Robert Tanitch reviews the latest DVDs
A Quiet Passion (Soda). Terence Davies’ leisurely portrait of the American poet Emily Dickinson (1830-1886) captures the starchy, stifling times in which she lived. She did not win fame until after her death. The 19th century was not liberating for women like her. Dickinson, rigorous, stoic, opinionated, guarded her independence and kept life at a distance. She rejected a suitor. “My soul,” she said, “is mine own.” She was admired for her integrity. She rejected religion. She had a crush on a married priest. There is witty banter with her best friend (wisecracking Catherine Bailey) and there are dramatic quarrels with her father (Keith Carradine), her sister (Jennifer Ehle) and her brother (Duncan Duff). Plain and poor in health, she died an embittered, unrecognized recluse. “This (she said referring to her poetry) is my letter to the world that never wrote to me.” Cynthia Nixon is superb as Dickinson.
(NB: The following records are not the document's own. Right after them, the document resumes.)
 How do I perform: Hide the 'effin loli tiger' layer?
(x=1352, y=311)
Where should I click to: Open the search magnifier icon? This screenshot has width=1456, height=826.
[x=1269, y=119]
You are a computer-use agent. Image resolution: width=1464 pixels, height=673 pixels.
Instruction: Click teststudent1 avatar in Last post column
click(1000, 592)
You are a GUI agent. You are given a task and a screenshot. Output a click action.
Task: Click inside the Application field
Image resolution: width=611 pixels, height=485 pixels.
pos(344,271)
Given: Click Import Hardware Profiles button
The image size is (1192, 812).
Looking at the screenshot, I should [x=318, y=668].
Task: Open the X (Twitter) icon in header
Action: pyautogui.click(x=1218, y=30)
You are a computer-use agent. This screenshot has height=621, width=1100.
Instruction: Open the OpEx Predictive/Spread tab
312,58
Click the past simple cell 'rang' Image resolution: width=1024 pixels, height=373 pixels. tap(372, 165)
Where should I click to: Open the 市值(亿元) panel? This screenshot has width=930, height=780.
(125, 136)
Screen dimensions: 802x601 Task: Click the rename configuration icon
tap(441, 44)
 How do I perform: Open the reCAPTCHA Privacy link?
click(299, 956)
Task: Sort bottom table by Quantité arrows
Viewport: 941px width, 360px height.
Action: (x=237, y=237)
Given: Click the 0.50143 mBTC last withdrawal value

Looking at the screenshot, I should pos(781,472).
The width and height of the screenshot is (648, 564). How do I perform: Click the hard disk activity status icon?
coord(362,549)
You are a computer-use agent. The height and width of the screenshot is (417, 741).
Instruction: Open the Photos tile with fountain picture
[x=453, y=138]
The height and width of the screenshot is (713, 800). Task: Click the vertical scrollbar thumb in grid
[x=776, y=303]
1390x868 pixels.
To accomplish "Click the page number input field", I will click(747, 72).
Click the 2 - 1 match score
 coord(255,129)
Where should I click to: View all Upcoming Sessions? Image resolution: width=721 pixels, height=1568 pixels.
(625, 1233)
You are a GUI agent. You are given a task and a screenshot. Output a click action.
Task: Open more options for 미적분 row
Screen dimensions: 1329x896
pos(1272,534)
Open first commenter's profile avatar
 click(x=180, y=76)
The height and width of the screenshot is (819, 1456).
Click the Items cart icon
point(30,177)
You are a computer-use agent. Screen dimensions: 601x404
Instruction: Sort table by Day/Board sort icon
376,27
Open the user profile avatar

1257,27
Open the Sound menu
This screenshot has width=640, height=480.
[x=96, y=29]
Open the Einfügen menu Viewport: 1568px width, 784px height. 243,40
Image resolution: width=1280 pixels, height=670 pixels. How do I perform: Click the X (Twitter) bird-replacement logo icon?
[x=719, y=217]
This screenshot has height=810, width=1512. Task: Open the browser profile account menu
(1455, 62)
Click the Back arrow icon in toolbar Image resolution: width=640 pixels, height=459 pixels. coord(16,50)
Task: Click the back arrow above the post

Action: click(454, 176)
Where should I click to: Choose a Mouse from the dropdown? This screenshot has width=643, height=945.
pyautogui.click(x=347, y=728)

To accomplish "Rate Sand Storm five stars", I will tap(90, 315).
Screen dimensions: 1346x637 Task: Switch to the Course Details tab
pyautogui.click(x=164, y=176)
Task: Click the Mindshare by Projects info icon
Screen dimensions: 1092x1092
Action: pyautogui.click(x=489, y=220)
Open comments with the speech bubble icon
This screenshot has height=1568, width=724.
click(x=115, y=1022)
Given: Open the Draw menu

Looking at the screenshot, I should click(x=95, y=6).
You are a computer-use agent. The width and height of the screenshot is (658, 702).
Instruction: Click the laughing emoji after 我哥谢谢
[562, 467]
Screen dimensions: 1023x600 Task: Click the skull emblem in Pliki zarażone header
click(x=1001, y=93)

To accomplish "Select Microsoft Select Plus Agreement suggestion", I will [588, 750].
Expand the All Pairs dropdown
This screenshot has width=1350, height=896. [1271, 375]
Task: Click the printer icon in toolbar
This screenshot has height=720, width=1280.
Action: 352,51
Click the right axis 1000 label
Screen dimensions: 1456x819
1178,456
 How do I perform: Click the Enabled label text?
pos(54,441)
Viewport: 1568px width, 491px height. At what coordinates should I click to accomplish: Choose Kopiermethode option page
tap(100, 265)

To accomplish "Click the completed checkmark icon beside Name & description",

Hidden Figures (20th Century Fox). Astronaut John Glenn was the first man to orbit earth in 1962. He would never have done it without the mathematical geniuses of NSA scientists. Theodore Melfi’s film, nominated for best picture award, pays a belated tribute to three long-forgotten brainy African-American women. Taraji P. Henson as Katherine Jackson heads a cast which includes Octavia Spencer as Dorothy Vaughan, Janelle Monáe as Mary Jackson and Kevin Costner as their boss. The women showed fortitude dealing with sexism and racism. (You were not allowed to use the same lavatory as whites. The nearest lavatory for Katherine Jackson was half a mile away from her desk.)
The Levelling (Peccadillo). Death is a great leveller. A veterinary student returns to her home, a devastated farm in bleak, muddy Somerset, when she learns of the death of her brother. Was it a terrible accident or suicide and if it was the latter why? The farm has been flooded. The cattle are diseased. The family is in financial straits. The script, written and directed by Hope Dickson Leach, concentrates on the estranged and fractious relationship between daughter and father (not the easiest dad in the world). She has to prove that she is a better farmer than any man. There are powerful performances from David Troughton and Ellie Kendrick – though her diction is not always clear.
Another Mother’s Son (Signature) feels like a film made for television and so this is the best place to watch it. Churchill in World War 2 saw no strategic importance in the Channel Islands and they were demilitarised. The Germans swiftly invaded. The islanders had no support from the mainland or any other nation. They were forced to co-exist. I am surprised there have not been more films about their wartime experience; but the truth might be unpalatable. The film is based on a true story and is a tribute to Louisa Gould (played by Jenny Seagrove), a Jersey Jewish shopkeeper, who hid a Russian POW (Julian Kostov) who had escaped from a brutal labour camp and treats him as a surrogate son; her own son having been killed in the war. She was betrayed by an unknown local and paid dearly for her courage. The film, very low key, is well-intentioned and sincere but what tension there is always seems artificially contrived.